Set problem 1: Decide whether each statement agrees with the post on building cpuminer for Mac OS 10.6.7. Answer yes or no for each, and quote the words of the post that decide it. (a) The libcurl.m4 file was placed in an m4 directory. (b) The patch adds a save and restore for register r10. (c) The writer expects the patch to leave the Linux build working.
Set problem 2: Copy the rows word for word, from the start of the rows through the line that contains "pos(1064,26)". Leave the pictures out.

Given passage:
◇ ◇ ◇ ◇ ◇
I got Mach-O x86_64 SSE2 to work (Mac OS 10.6.7). Here's the list of everything I did:
1. I got the file libcurl.m4 from a curl source tarball and stuck it in an m4 directory.
2. I installed the gnulib byteswap module into the cpuminer directory and updated build scripts as necessary.
3. When configuring, I had to use both "-arch x86_64" in CFLAGS and the '--build=x86_64-apple-darwin10.7.0' flag, since it seems to detect that my kernel is 32 bit rather than that my processor is 64 bit.
4. To assemble sha256_xmm_amd64.asm, I set "-f macho64" in the Makefile (todo: integrate this into configure)
5. To fix the assembly failures, I applied the patch here: <https://gist.github.com/971291>.
It fixes the 32-bit offset by using another register to hold the current target, which is then used directly and updated as necessary. This adds one extra line of assembly (I'm not sufficiently familiar with x86_64 assembly to know whether or not it actually adds an extra _instruction_, but it probably does) to the main loop as well as a push and a pop to save and restore the values of the register I used (r8). The assembly already uses r10 without doing a save and restore, but I'm not sure how to check that r8 is unused, so this might be unnecessary. It also fixes a problem where my gcc apparently adds leading underscores to all of the names.
This is the least clean section because it probably breaks the build on Linux. Nobody said assembly was supposed to be portable...
◇ ◇ ◇ ◇ ◇
Record extracts:
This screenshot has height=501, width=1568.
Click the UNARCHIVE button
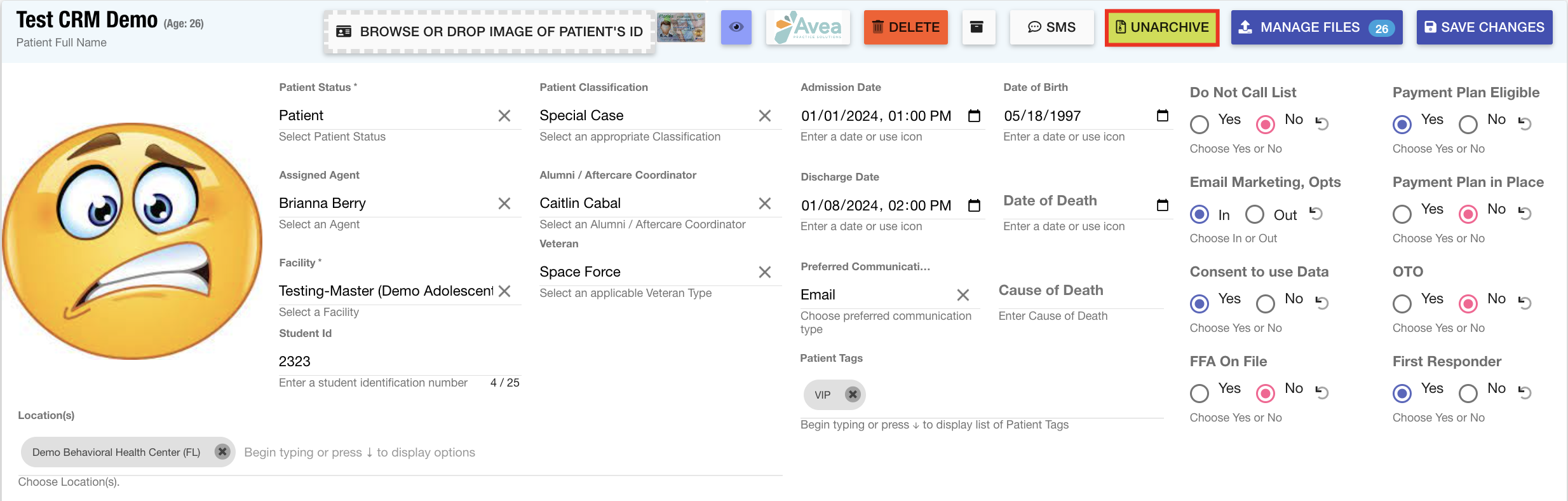tap(1161, 27)
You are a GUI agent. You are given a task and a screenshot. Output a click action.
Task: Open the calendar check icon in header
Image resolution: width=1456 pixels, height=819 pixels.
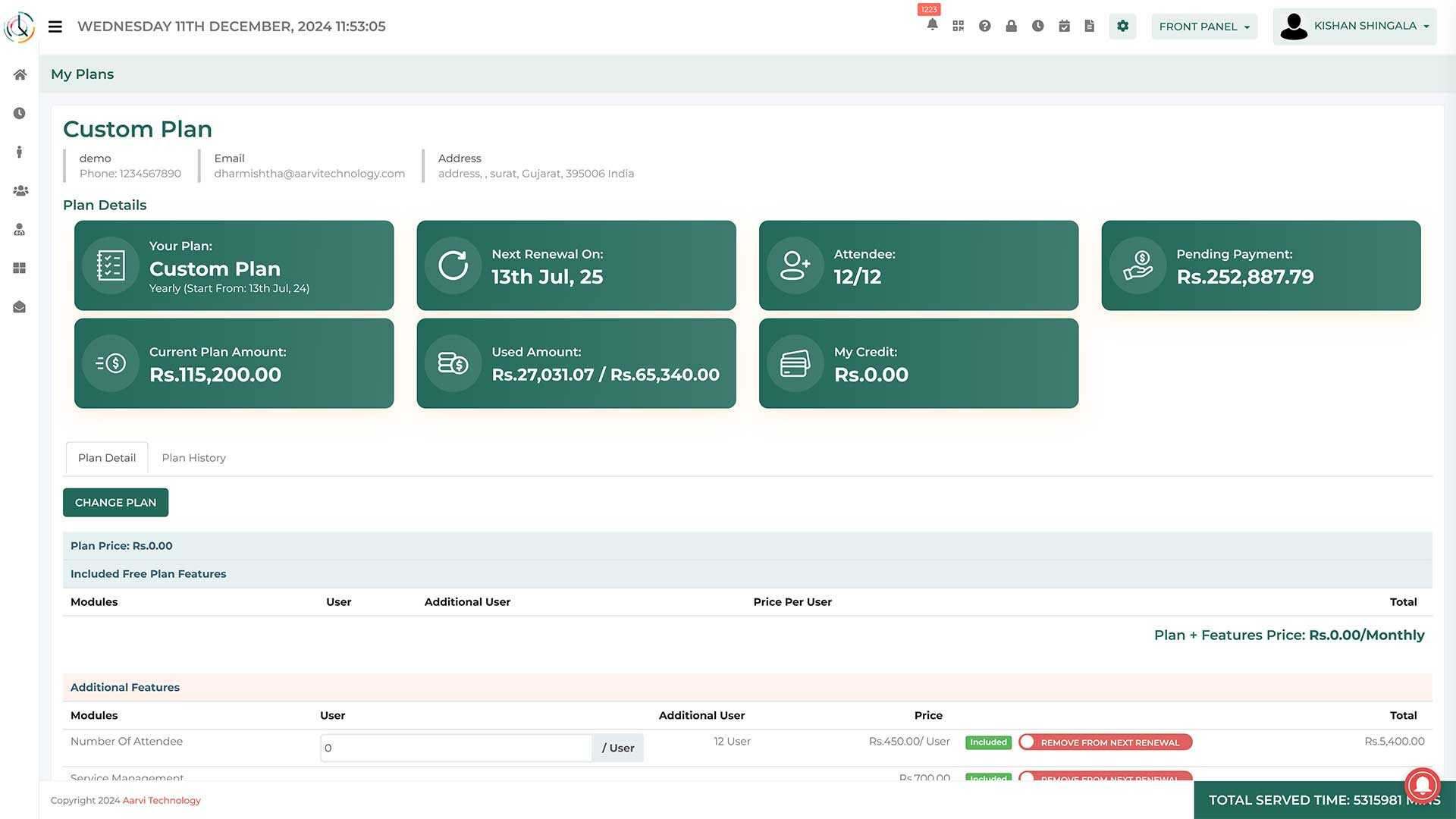pos(1064,26)
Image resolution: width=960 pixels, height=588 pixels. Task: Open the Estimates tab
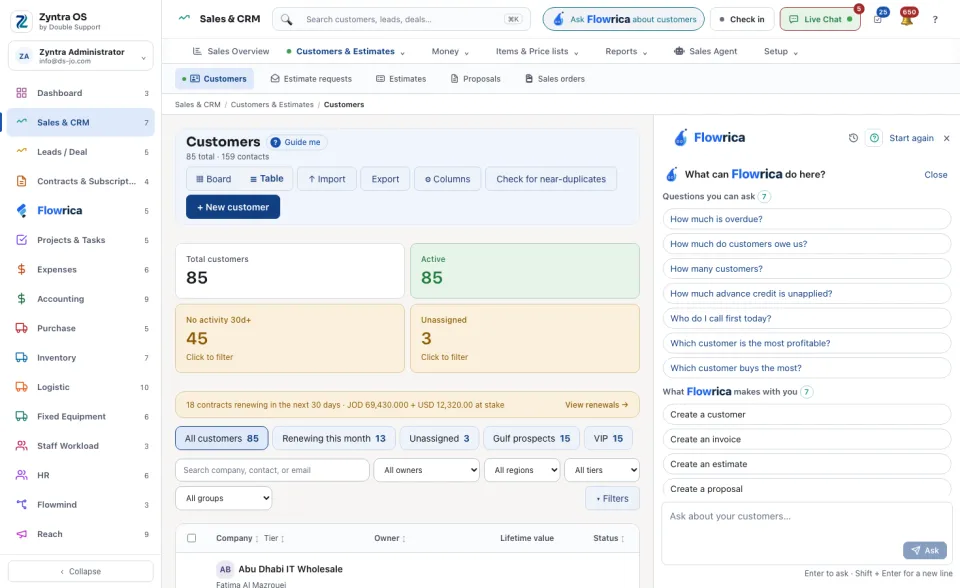coord(400,79)
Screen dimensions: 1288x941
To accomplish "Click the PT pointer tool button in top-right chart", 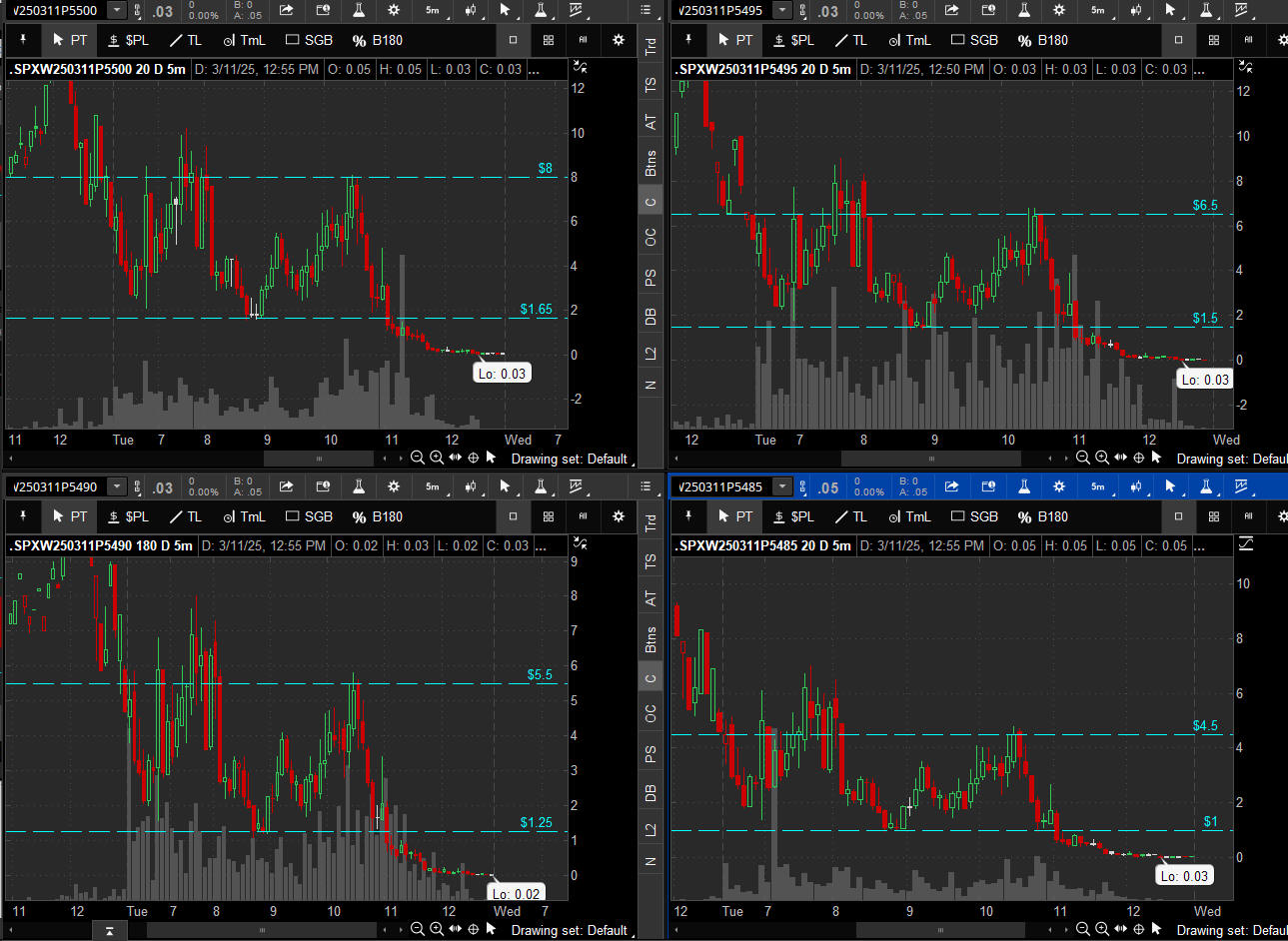I will [x=734, y=40].
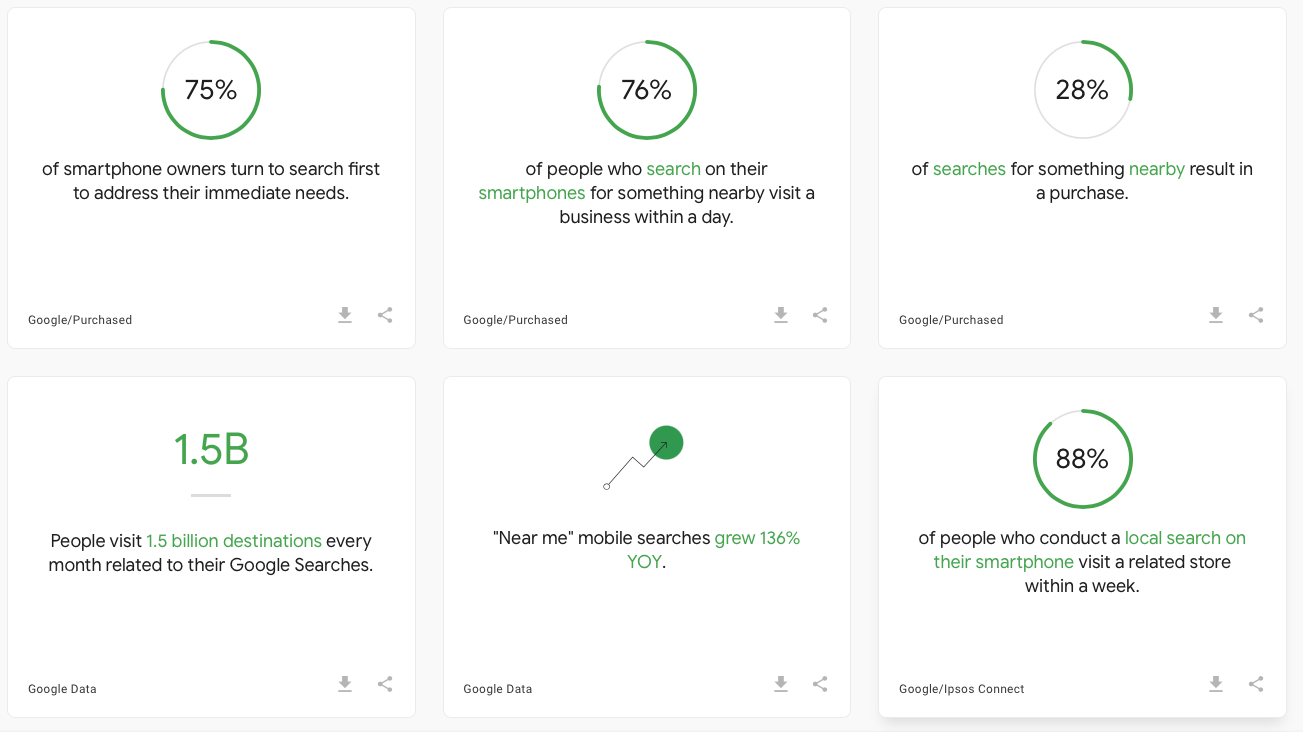The width and height of the screenshot is (1303, 732).
Task: Download the 1.5B destinations card
Action: 345,684
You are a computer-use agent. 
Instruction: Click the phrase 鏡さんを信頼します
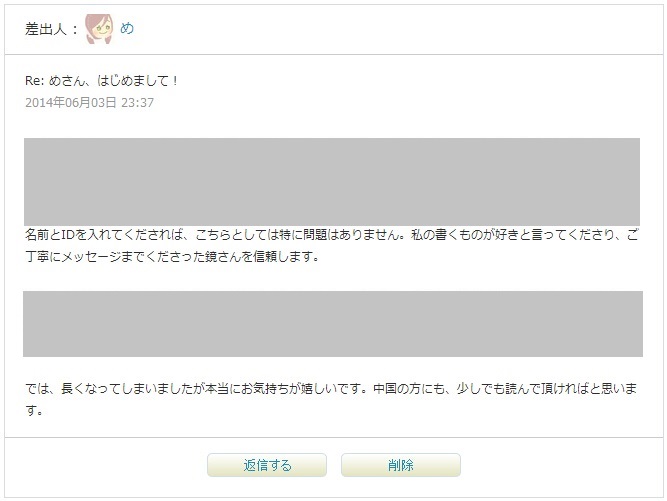point(259,257)
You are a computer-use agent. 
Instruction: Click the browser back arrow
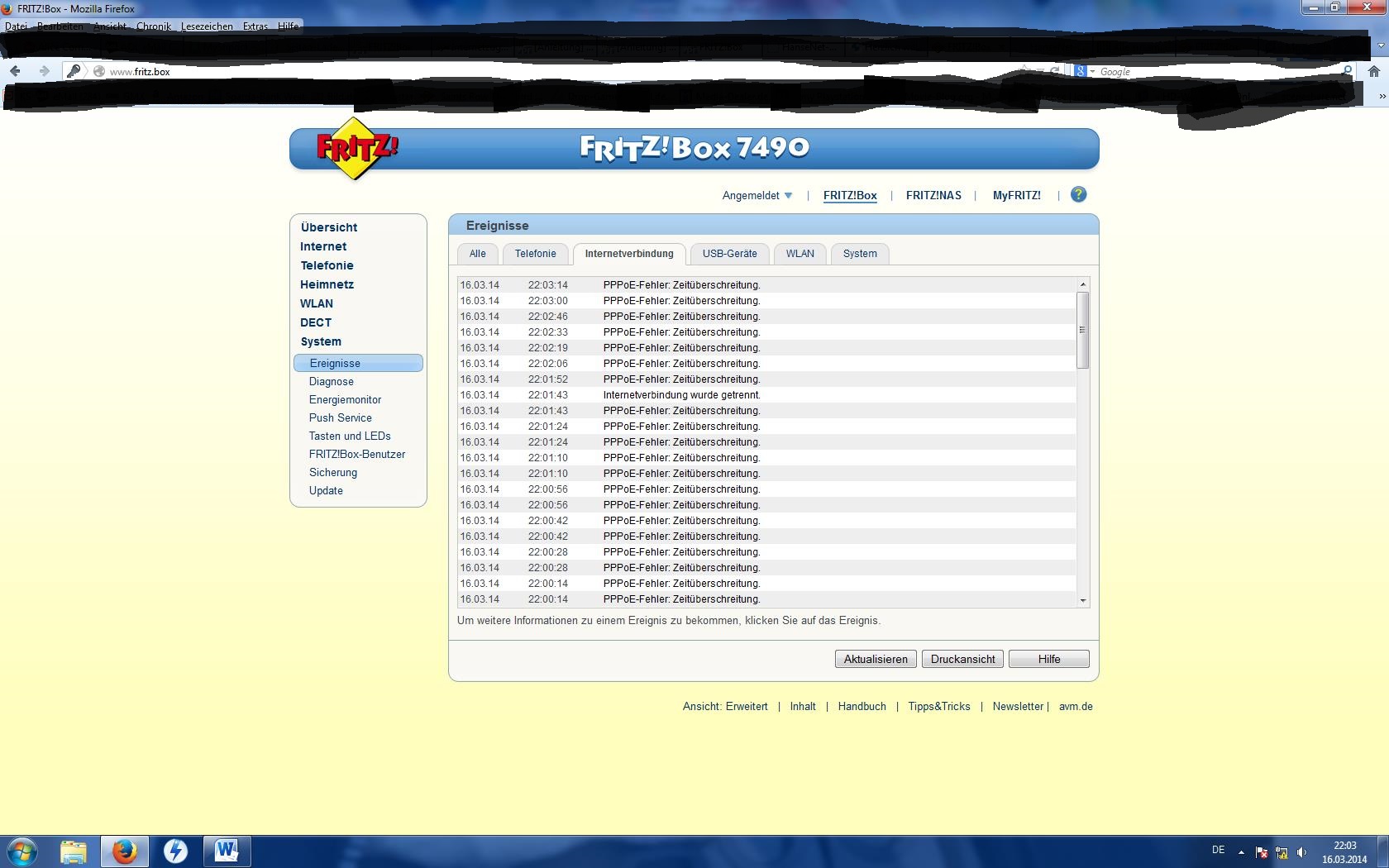click(x=15, y=72)
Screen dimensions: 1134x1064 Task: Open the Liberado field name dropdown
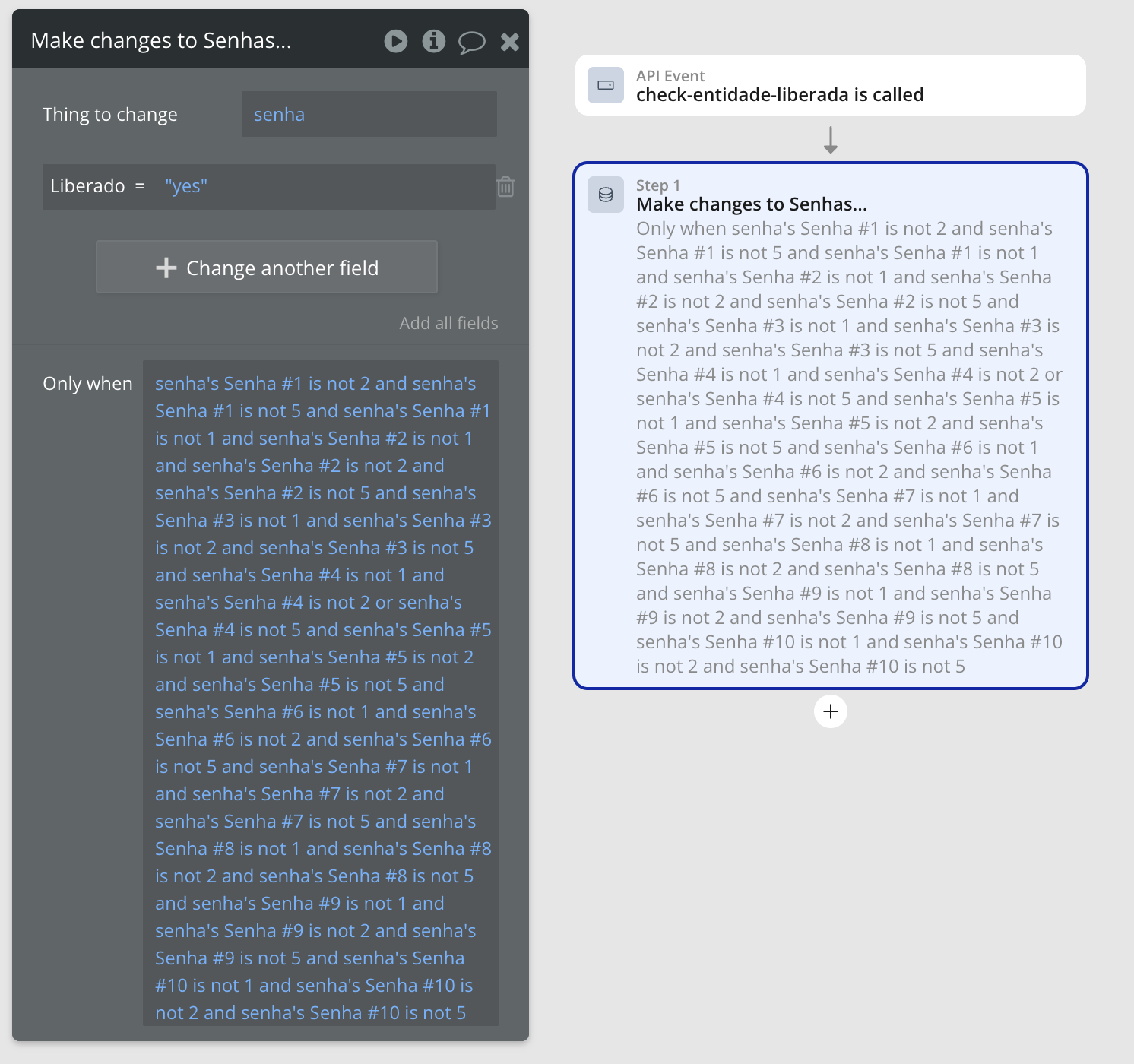pos(87,186)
◇ ◇ ◇ ◇ ◇
Exercise response 1:
(a) Yes: "I got the file libcurl.m4 from a curl source tarball and stuck it in an m4 directory."
(b) No: "The assembly already uses r10 without doing a save and restore"
(c) No: "it probably breaks the build on Linux"

Exercise response 2:
This screenshot has height=501, width=1568.
Click the UNARCHIVE button
tap(1161, 27)
You are a GUI agent. You are given a task and a screenshot. Output a click action.
Task: Open the calendar check icon in header
Image resolution: width=1456 pixels, height=819 pixels.
pos(1064,26)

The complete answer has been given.